The undersigned acknowledges that:

(1)
the foregoing attorneys-in-fact are serving in such capacity at the request of the undersigned;
(2)
this Power of Attorney authorizes, but does not require, such attorneys-in-fact to act in his or her discretion on information provided to such attorneys-in-fact without independent verification of such information;

 


 

(3)
any documents prepared, executed, acknowledged and/or delivered by such attorneys-in-fact on behalf of the undersigned pursuant to this Power of Attorney will be in such form and will contain such information and disclosure as such attorneys-in-fact, in his or her discretion, deems necessary or desirable;
(4)
neither the Company nor such attorneys-in-fact assumes (i) any liability for the undersigned’s responsibility to comply with the requirement of the Exchange Act or (ii) any liability of the undersigned for any failure to comply with such requirements; and
(5)
this Power of Attorney does not relieve the undersigned from responsibility for compliance with the undersigned’s obligations under the Exchange Act, including without limitation the reporting requirements under Section 16 of the Exchange Act.

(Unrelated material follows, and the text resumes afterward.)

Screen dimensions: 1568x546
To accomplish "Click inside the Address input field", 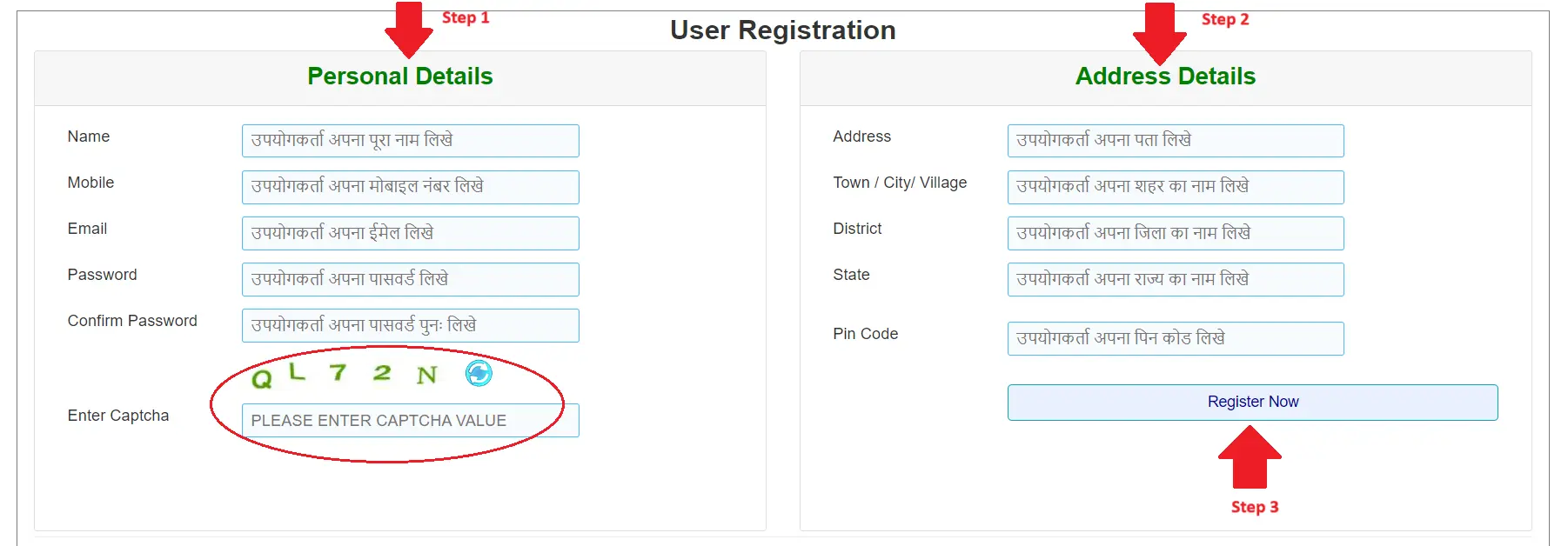I will pyautogui.click(x=1175, y=140).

This Power of Attorney shall remain in full force and effect until the undersigned is no longer required to file Forms 3, 4, and 5 with respect to the undersigned's holdings of, and transactions in, securities issued by the Company, unless earlier revoked as to any attorney-in-fact by the undersigned in a signed writing delivered to such attorney-in-fact.

 

[Signature Page Follows]

 


 

IN WITNESS WHEREOF, the undersigned has caused this Power of Attorney to be executed as of this 25th day of February 2026.